Reproduce the following entries verbatim, each one complete.

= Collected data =
# # #
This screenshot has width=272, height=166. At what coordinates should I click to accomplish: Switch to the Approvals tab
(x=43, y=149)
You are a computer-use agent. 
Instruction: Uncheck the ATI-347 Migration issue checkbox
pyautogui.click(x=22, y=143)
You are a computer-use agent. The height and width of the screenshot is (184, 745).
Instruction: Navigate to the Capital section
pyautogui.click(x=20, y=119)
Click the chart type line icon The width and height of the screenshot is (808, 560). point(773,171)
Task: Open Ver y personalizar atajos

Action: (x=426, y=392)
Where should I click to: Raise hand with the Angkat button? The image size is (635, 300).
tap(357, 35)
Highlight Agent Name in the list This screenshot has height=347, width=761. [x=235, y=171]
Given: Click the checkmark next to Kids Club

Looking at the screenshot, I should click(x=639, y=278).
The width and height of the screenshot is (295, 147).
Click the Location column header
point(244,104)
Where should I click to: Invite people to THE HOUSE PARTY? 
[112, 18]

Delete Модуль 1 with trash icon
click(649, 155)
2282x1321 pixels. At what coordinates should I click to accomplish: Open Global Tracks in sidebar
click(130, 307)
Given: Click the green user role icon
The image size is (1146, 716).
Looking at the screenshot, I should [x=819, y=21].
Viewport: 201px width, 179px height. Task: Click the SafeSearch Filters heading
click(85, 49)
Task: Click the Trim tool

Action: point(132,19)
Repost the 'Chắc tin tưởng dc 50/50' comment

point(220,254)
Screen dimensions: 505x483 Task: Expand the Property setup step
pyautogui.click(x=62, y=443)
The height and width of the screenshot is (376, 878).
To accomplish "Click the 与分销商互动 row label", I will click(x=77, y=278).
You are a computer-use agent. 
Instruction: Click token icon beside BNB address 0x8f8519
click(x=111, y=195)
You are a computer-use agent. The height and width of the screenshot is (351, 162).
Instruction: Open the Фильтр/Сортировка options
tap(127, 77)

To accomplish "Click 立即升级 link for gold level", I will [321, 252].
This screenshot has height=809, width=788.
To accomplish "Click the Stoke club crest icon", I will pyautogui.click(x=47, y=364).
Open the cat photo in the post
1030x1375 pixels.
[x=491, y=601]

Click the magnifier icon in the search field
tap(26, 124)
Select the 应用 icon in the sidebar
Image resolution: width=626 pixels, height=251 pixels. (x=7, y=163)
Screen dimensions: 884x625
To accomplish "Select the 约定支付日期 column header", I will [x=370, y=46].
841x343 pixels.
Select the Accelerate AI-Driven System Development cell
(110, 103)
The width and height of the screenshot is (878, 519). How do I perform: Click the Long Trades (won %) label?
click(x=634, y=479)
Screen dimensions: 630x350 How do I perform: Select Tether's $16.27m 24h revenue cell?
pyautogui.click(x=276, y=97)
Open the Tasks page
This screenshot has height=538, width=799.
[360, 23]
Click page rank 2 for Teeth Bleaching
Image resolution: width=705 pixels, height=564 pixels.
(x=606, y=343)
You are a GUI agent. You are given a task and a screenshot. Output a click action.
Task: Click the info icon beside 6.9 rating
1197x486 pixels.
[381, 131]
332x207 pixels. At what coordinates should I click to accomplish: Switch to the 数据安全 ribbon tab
# # #
= RESPONSE FOR THIS EXERCISE =
This screenshot has width=272, height=166. At what coordinates should I click to accomplish: Switch to the Approvals tab
(x=43, y=149)
You are a computer-use agent. 
Instruction: Uncheck the ATI-347 Migration issue checkbox
pyautogui.click(x=22, y=143)
You are a computer-use agent. The height and width of the screenshot is (184, 745).
Instruction: Navigate to the Capital section
pyautogui.click(x=20, y=119)
Click the chart type line icon The width and height of the screenshot is (808, 560). point(773,171)
Task: Open Ver y personalizar atajos

Action: (x=426, y=392)
Where should I click to: Raise hand with the Angkat button? The image size is (635, 300).
tap(357, 35)
Highlight Agent Name in the list This screenshot has height=347, width=761. [x=235, y=171]
Given: Click the checkmark next to Kids Club

Looking at the screenshot, I should click(x=639, y=278).
The width and height of the screenshot is (295, 147).
Click the Location column header
point(244,104)
Where should I click to: Invite people to THE HOUSE PARTY? 
[112, 18]

Delete Модуль 1 with trash icon
click(649, 155)
2282x1321 pixels. At what coordinates should I click to accomplish: Open Global Tracks in sidebar
click(130, 307)
Given: Click the green user role icon
The image size is (1146, 716).
Looking at the screenshot, I should [x=819, y=21].
Viewport: 201px width, 179px height. Task: Click the SafeSearch Filters heading
click(85, 49)
Task: Click the Trim tool

Action: point(132,19)
Repost the 'Chắc tin tưởng dc 50/50' comment

point(220,254)
Screen dimensions: 505x483 Task: Expand the Property setup step
pyautogui.click(x=62, y=443)
The height and width of the screenshot is (376, 878).
To accomplish "Click the 与分销商互动 row label", I will click(x=77, y=278).
You are a computer-use agent. 
Instruction: Click token icon beside BNB address 0x8f8519
click(x=111, y=195)
You are a computer-use agent. The height and width of the screenshot is (351, 162).
Instruction: Open the Фильтр/Сортировка options
tap(127, 77)

To accomplish "Click 立即升级 link for gold level", I will [321, 252].
This screenshot has height=809, width=788.
To accomplish "Click the Stoke club crest icon", I will pyautogui.click(x=47, y=364).
Open the cat photo in the post
1030x1375 pixels.
[x=491, y=601]

Click the magnifier icon in the search field
tap(26, 124)
Select the 应用 icon in the sidebar
Image resolution: width=626 pixels, height=251 pixels. (x=7, y=163)
Screen dimensions: 884x625
To accomplish "Select the 约定支付日期 column header", I will [x=370, y=46].
841x343 pixels.
Select the Accelerate AI-Driven System Development cell
(110, 103)
The width and height of the screenshot is (878, 519). How do I perform: Click the Long Trades (won %) label?
click(x=634, y=479)
Screen dimensions: 630x350 How do I perform: Select Tether's $16.27m 24h revenue cell?
pyautogui.click(x=276, y=97)
Open the Tasks page
This screenshot has height=538, width=799.
[360, 23]
Click page rank 2 for Teeth Bleaching
Image resolution: width=705 pixels, height=564 pixels.
(x=606, y=343)
You are a GUI agent. You are given a task and a screenshot. Output a click action.
Task: Click the info icon beside 6.9 rating
1197x486 pixels.
[381, 131]
332x207 pixels. At what coordinates should I click to accomplish: Switch to the 数据安全 ribbon tab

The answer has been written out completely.